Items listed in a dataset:
++++
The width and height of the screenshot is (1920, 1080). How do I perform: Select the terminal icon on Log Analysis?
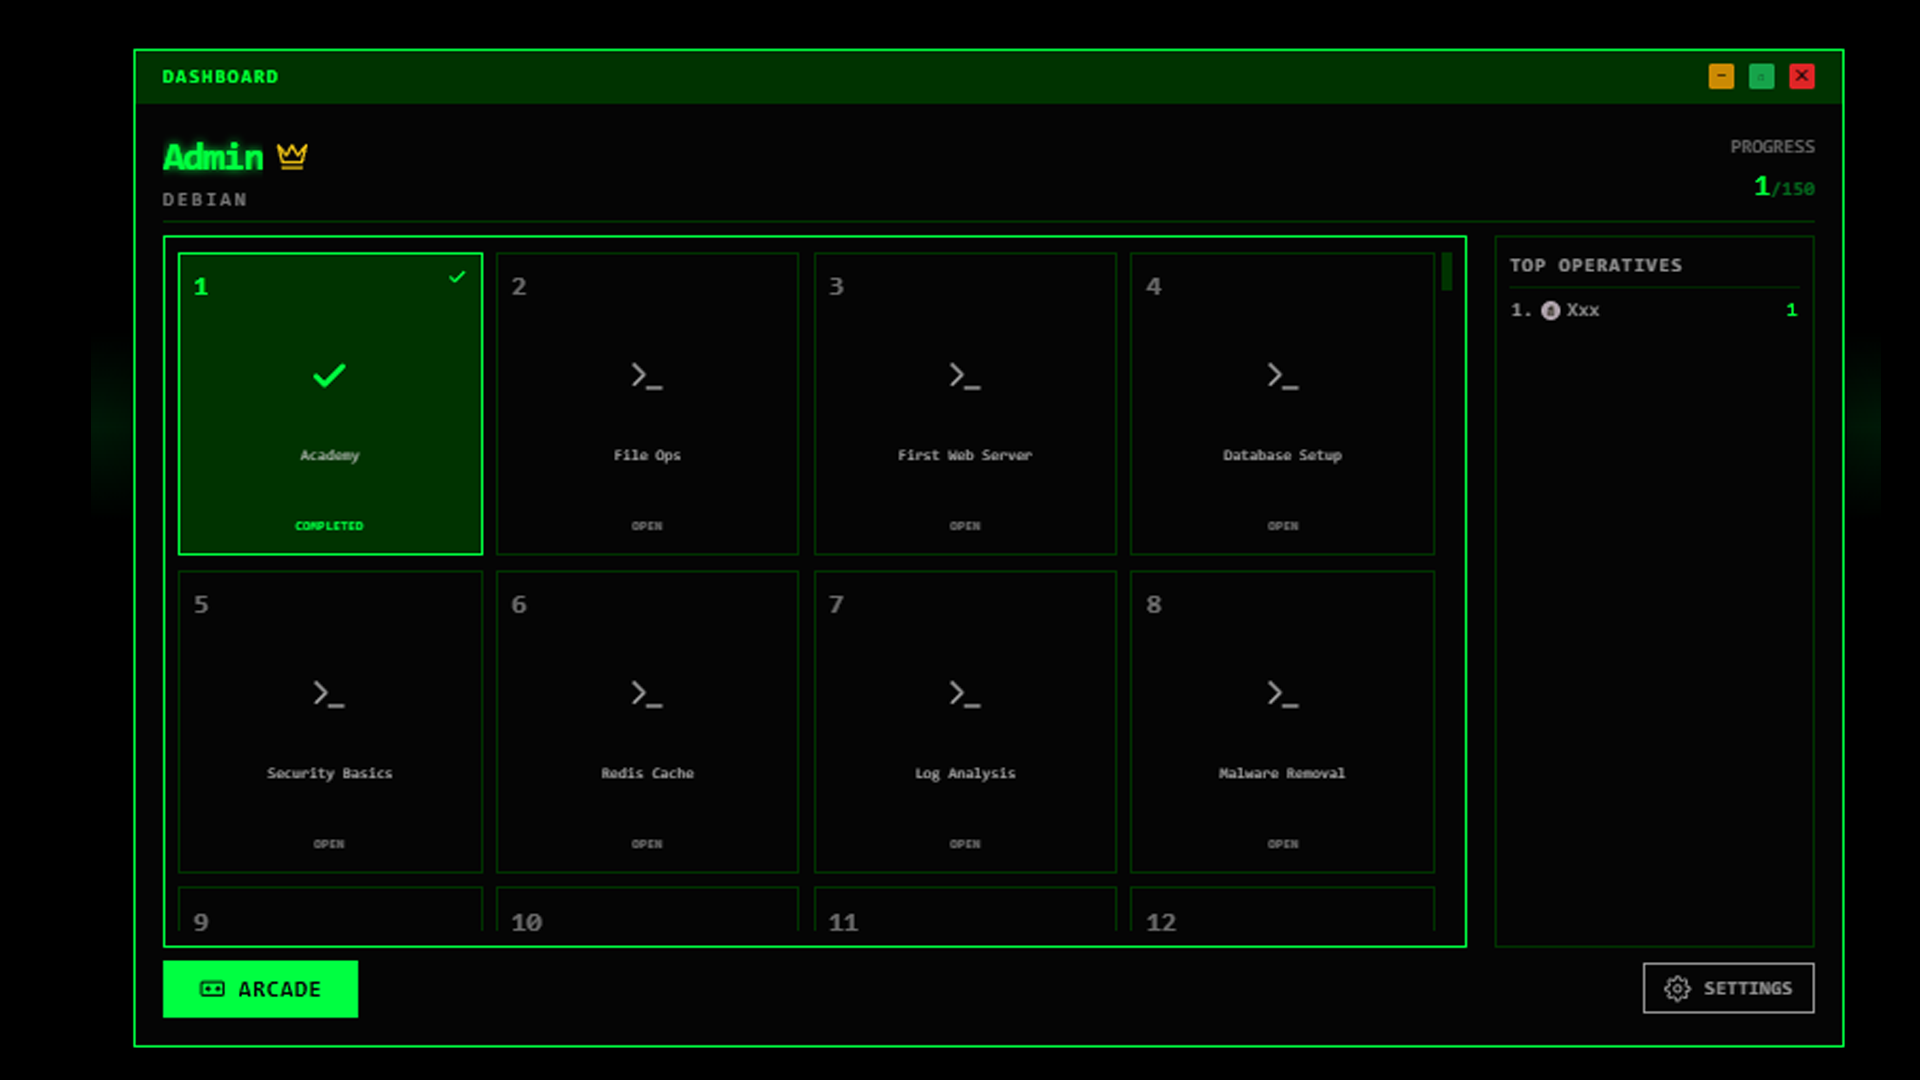[x=964, y=695]
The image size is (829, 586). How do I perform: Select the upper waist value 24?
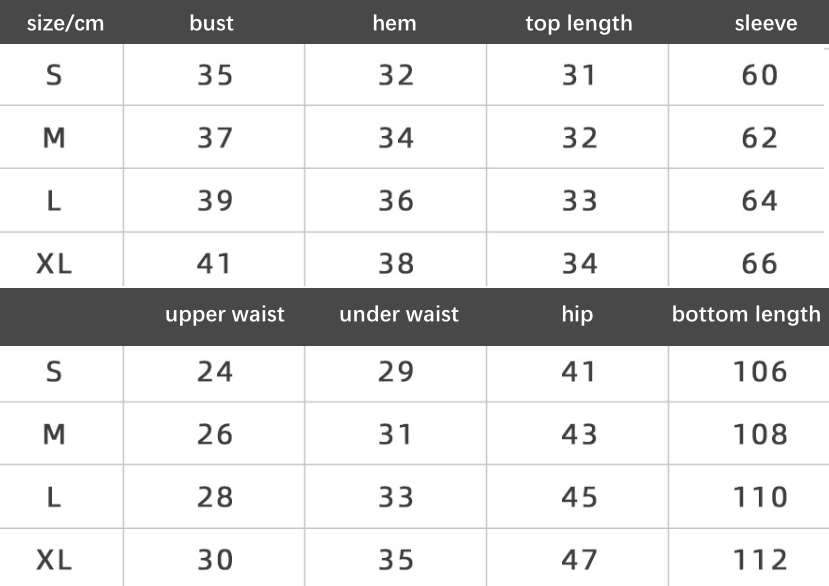click(215, 372)
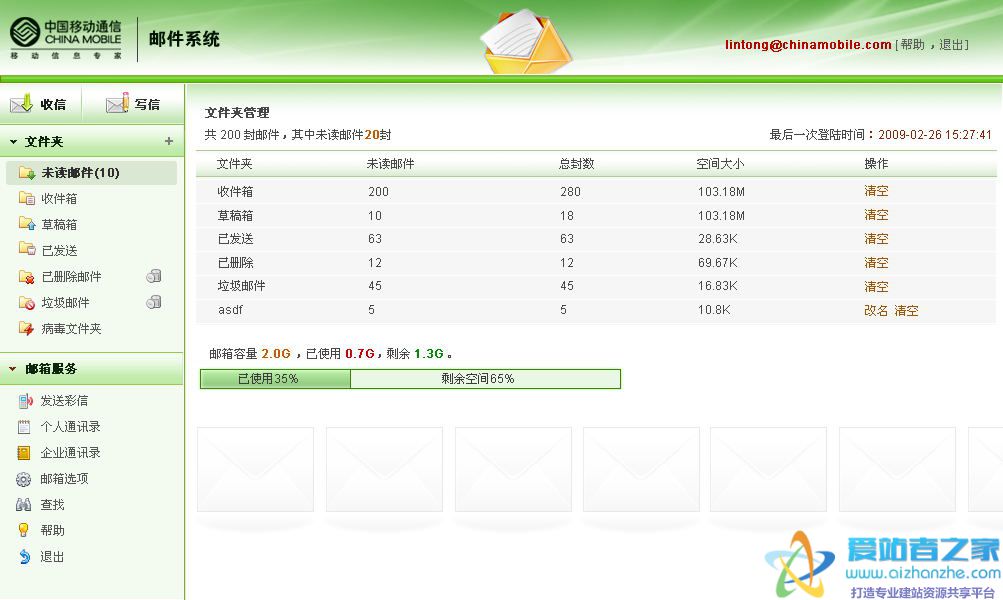Open 企业通讯录 address book
1003x600 pixels.
70,453
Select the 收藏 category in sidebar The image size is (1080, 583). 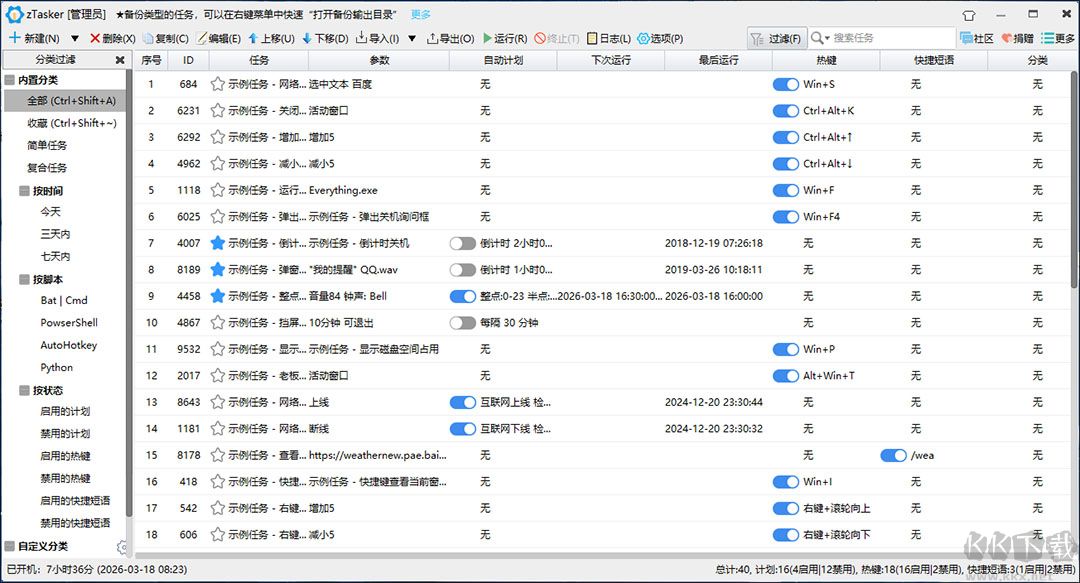72,123
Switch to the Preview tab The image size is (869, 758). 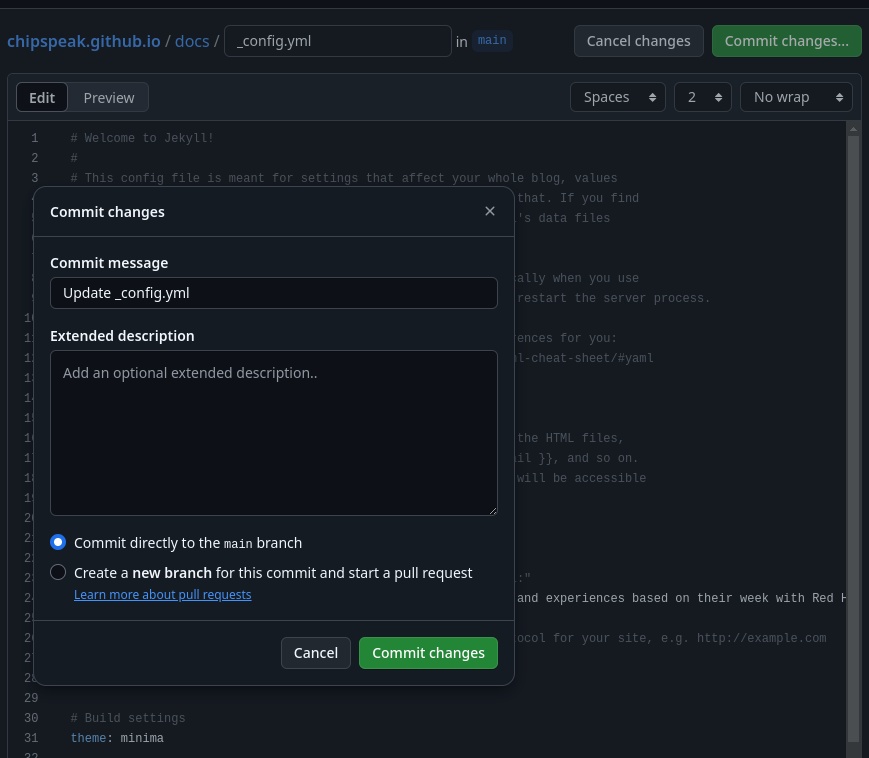[x=109, y=97]
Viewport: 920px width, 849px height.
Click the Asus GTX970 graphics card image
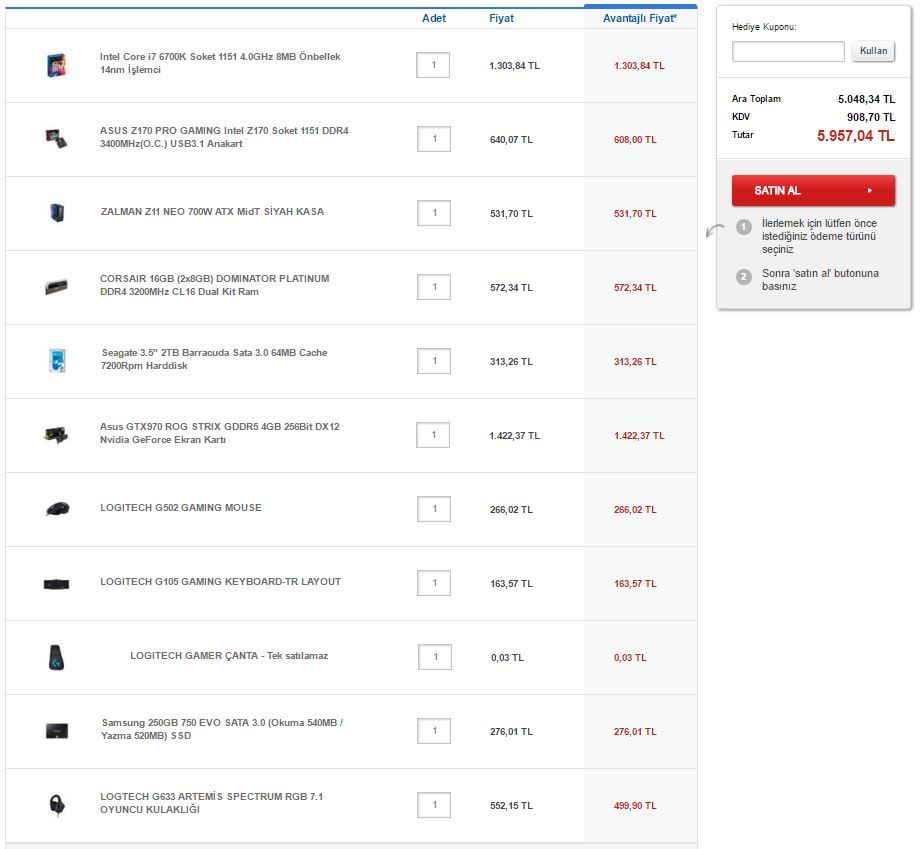pyautogui.click(x=57, y=435)
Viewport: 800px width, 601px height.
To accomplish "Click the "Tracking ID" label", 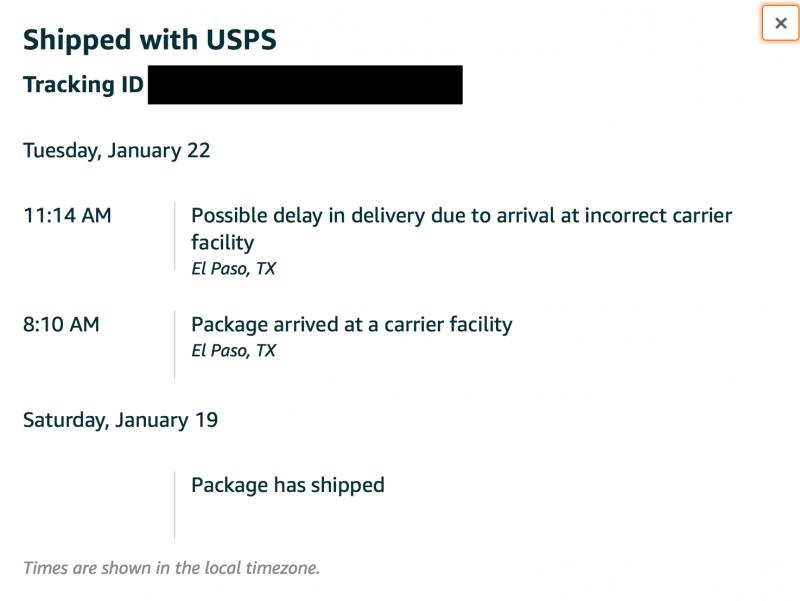I will click(83, 85).
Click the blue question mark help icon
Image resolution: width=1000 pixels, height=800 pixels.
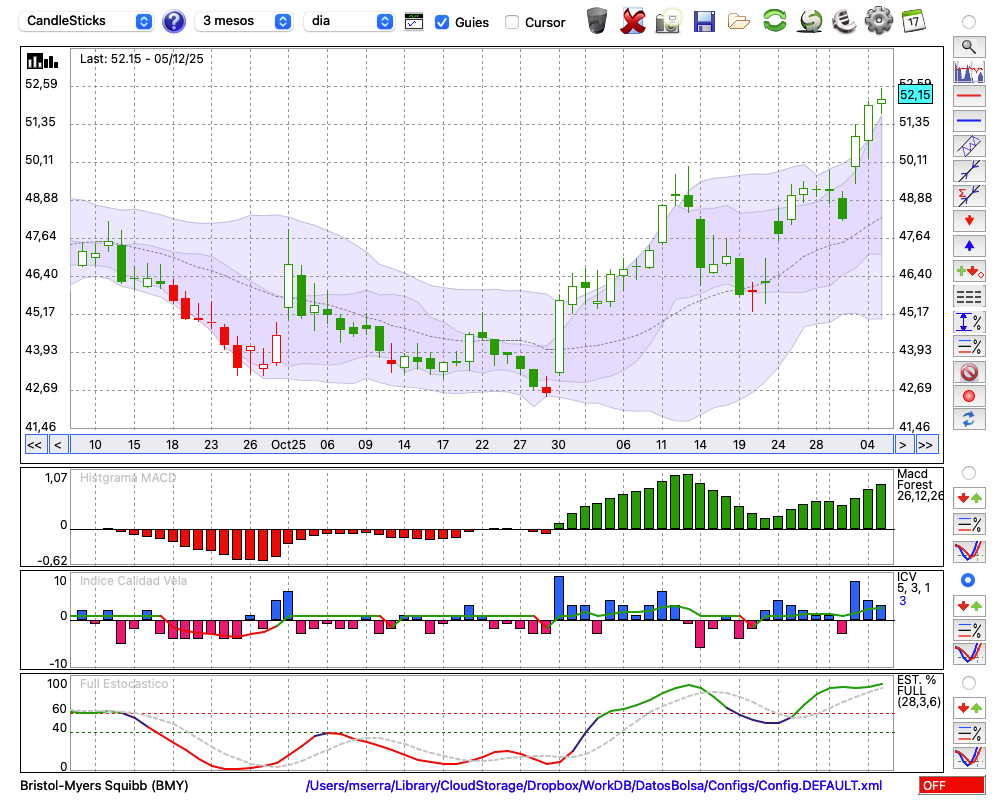[173, 21]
++++
> _Exercise requirements_:
Count the lines in the entries above that contain the word "perform", and reply with the number alone.

> _Reply to the task_:
2